WANG Pinqiang1, 2, LI Yineng1, PENG Shiqiu1   

  1. 1. State Key Laboratory of Tropical Oceanography (South China Sea Institute of Oceanology, Chinese Academy of Sciences),;Guangzhou 510301, China; 2. University of Chinese Academy of Sciences, Beijing 100049, China
  • Received:2015-04-15 Revised:2015-09-23 Online:2016-02-29 Published:2016-02-29
  • Contact: PENG Shiqiu. E-mail: speng@scsio.ac.cn
  • Supported by:
    The Ministry of Science and Technology of the People’s Republic of China (MOST) (2011CB403505, 2014CB953904); The Strategic Priority Research Program of the Chinese Academy of Sciences (Grant XDA11010304); The National Natural Science Foundation of China (41176024, 41306013); Guangdong Marine’sdisaster emergency response technology research center (2012A032100004)

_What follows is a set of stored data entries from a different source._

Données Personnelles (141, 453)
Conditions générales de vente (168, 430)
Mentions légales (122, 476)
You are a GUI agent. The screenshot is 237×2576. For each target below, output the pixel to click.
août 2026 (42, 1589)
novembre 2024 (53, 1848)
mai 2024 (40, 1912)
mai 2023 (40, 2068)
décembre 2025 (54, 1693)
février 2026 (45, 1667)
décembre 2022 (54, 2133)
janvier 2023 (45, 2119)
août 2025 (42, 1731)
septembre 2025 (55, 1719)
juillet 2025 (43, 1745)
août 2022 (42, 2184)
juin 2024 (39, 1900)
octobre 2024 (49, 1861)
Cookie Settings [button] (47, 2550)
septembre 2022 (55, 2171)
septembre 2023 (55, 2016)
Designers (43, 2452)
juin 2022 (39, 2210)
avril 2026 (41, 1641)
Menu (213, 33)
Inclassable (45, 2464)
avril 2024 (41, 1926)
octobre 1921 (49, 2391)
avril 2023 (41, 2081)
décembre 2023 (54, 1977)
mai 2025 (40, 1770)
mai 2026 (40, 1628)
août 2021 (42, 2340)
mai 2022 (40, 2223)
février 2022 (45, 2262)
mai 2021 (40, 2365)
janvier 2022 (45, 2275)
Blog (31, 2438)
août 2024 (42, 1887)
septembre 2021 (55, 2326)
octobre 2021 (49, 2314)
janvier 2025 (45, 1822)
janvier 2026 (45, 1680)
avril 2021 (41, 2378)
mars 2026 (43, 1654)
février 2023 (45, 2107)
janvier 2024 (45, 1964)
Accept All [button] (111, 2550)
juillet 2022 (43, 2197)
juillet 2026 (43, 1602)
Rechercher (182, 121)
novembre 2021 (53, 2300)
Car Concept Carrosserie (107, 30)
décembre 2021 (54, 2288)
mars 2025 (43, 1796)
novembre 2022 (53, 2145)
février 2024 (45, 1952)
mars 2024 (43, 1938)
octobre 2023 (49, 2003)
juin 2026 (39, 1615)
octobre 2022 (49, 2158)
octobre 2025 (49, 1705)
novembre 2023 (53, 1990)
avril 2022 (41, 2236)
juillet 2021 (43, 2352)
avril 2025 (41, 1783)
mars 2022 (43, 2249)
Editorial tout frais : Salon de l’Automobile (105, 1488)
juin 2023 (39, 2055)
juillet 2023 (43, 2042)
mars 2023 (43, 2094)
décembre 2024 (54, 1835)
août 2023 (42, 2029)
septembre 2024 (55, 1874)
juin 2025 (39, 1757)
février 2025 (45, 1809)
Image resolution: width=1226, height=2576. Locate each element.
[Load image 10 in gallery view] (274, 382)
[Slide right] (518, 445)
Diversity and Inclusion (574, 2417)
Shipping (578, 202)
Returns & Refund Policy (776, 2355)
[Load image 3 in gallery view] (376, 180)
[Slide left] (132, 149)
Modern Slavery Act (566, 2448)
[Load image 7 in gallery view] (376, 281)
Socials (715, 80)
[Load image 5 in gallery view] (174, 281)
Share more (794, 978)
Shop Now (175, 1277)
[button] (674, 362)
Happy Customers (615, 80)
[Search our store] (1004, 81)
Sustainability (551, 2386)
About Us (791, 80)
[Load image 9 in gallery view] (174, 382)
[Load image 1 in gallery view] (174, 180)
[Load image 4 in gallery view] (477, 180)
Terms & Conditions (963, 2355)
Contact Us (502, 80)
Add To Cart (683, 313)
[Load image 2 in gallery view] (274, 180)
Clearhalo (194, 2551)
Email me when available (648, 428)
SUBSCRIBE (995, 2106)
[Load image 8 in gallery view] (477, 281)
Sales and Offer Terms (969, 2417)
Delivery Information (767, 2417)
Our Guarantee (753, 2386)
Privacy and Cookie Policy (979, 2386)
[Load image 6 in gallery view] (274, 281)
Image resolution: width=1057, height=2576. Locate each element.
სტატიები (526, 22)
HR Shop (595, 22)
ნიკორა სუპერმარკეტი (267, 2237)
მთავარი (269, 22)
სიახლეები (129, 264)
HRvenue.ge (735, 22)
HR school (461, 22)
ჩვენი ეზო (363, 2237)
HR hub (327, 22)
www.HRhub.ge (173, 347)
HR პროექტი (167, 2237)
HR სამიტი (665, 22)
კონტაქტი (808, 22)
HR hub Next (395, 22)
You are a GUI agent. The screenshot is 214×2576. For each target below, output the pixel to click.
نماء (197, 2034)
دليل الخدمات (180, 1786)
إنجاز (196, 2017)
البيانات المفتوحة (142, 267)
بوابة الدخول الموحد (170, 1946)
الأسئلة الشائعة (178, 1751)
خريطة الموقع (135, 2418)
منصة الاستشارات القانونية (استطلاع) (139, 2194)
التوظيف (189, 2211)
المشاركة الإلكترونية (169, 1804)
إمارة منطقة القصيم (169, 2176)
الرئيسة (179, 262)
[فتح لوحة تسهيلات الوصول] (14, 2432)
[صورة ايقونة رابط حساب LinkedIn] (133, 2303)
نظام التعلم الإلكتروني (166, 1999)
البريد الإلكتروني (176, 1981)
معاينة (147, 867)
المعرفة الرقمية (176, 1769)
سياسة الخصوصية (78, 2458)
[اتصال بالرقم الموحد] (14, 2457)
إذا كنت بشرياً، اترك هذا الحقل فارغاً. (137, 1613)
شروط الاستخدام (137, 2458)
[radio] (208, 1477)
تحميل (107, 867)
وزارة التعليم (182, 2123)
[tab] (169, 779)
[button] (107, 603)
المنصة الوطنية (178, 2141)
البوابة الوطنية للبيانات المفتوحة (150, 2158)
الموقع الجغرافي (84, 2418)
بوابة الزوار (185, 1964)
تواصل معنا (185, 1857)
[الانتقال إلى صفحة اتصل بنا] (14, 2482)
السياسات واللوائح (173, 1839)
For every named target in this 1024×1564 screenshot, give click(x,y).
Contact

Abstract: Scale-selective data assimilation (SSDA), through considering multiscale features in both observational data and model variables during assimilation, can selectively adjust certain scales of motion while keeping other scales unchanged. To test the effectiveness of SSDA in ocean data assimilation, an exceptional anticyclonic eddy event in August 2010 over the sea area of the Xisha Islands (referred to as Xisha Warm Eddy) is chosen. In this study, we compared the effects of assimilating sea level anomaly (SLA) and its derived geostrophic currents. Geostrophic currents were assimilated in two ways, applying the SSDA or not. Results showed that assimilating SLA or geostrophic currents can both improve the simulation of Xisha Warm Eddy. On one hand, assimilating SLA improved the horizontal size of Xisha Warm Eddy since the velocity field followed the change of pressure field, permitting divergence of sea water. On the other hand, assimilating geostrophic currents improved the intensity of Xisha Warm Eddy because SSDA can adjust pressure field according to velocity field, which helped maintain the convergence of Xisha Warm Eddy. Simultaneously assimilating both geostrophic currents and SLA improved the simulation most significantly. Therefore, SSDA is necessary for assimilating geostrophic currents.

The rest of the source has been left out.